## Work instruction:
After locating the line that contains "Image resolution: width=1366", quote it and all lines after it through the end of the entries, and nothing more. Pictures stay out.

## Study material:
++++++++++++++++++++

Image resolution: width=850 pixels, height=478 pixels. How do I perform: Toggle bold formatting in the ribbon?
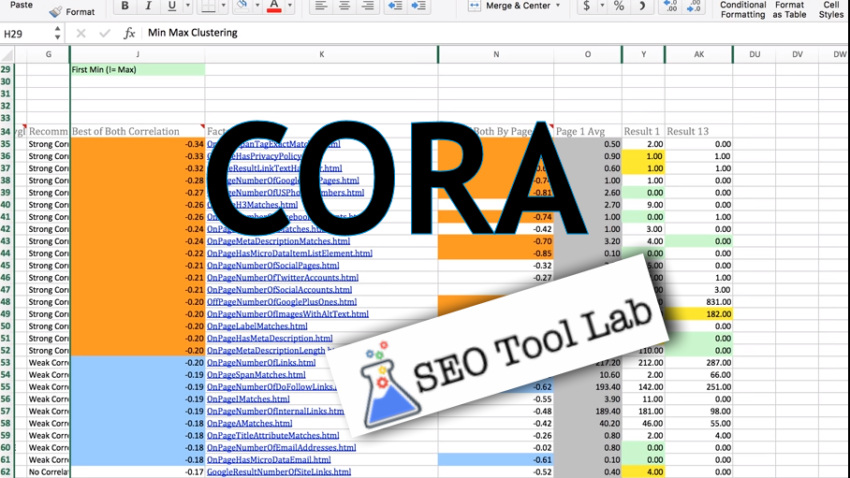point(125,6)
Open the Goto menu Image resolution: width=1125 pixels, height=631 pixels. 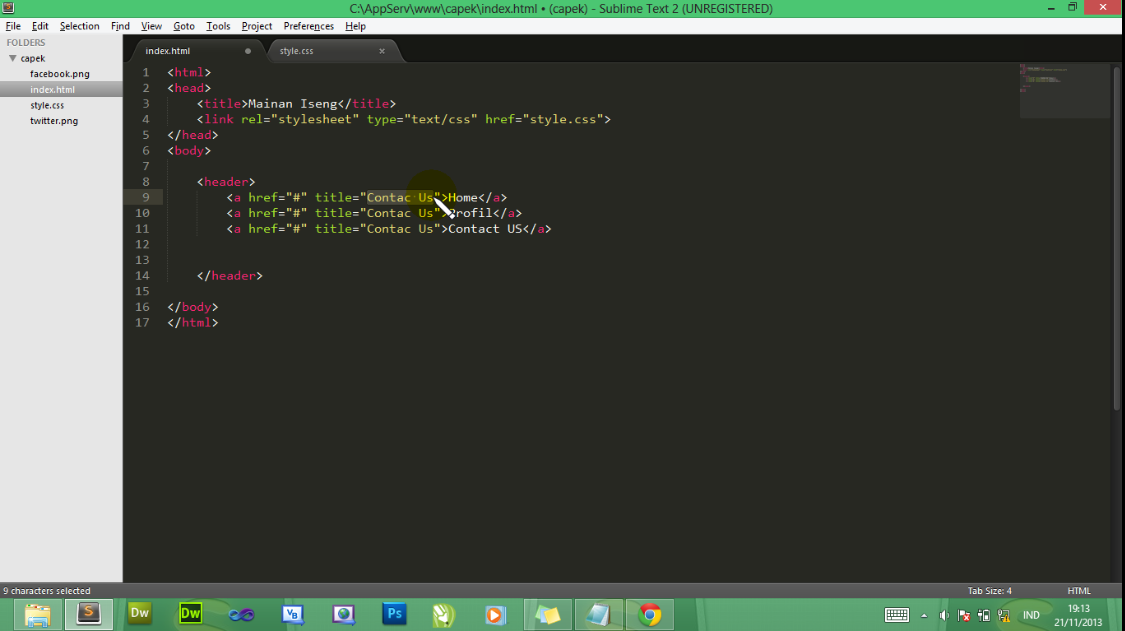pos(184,25)
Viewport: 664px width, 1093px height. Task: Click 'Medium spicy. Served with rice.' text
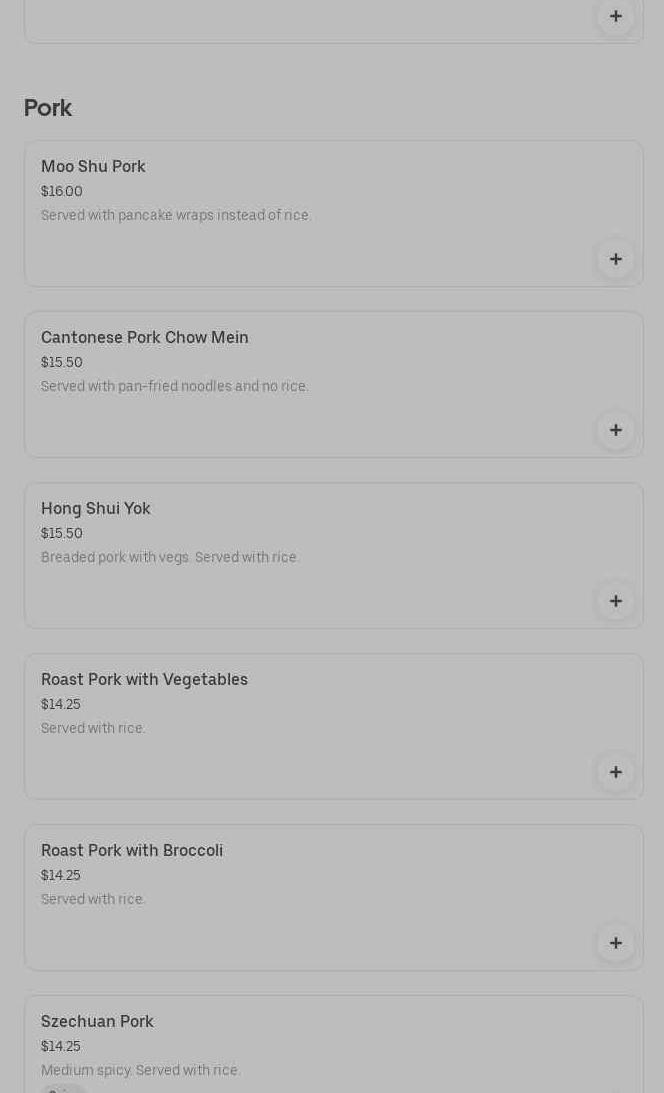[x=140, y=1070]
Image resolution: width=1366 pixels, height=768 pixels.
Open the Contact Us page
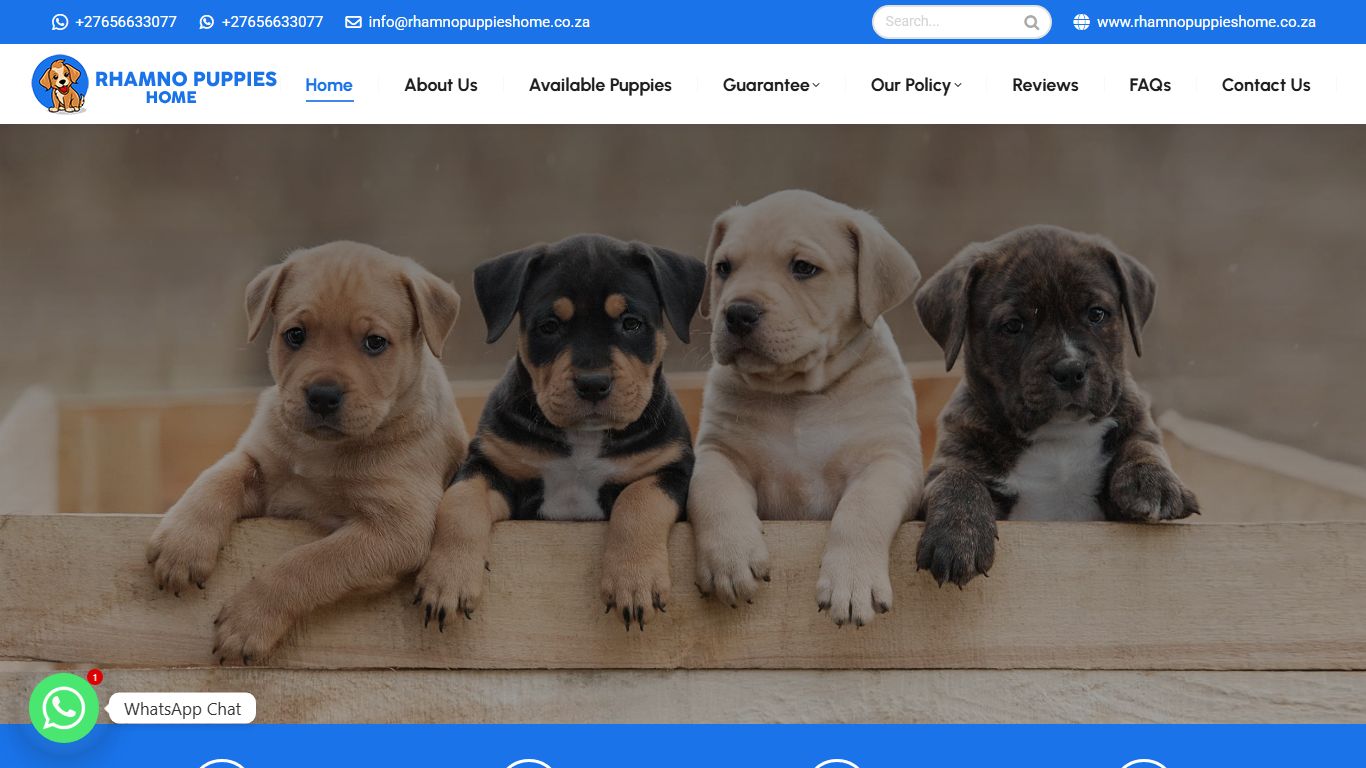pyautogui.click(x=1266, y=85)
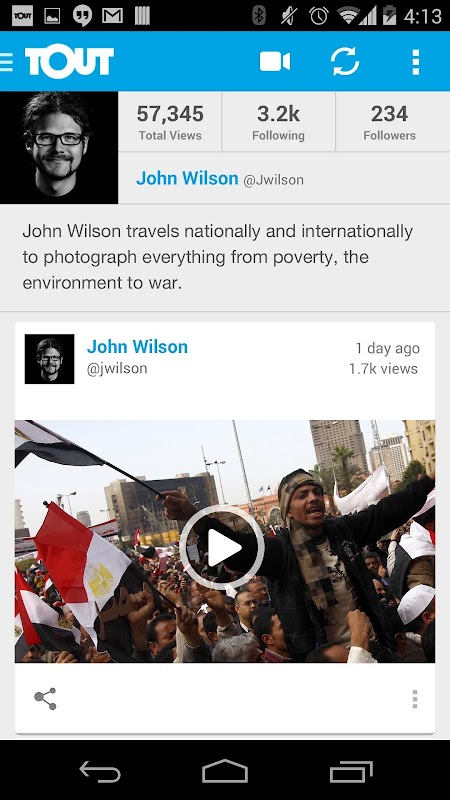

++++++++++++++++++++

## Solution to the exercise:
Image resolution: width=1366 pixels, height=768 pixels.
Open the Contact Us page
pyautogui.click(x=1266, y=85)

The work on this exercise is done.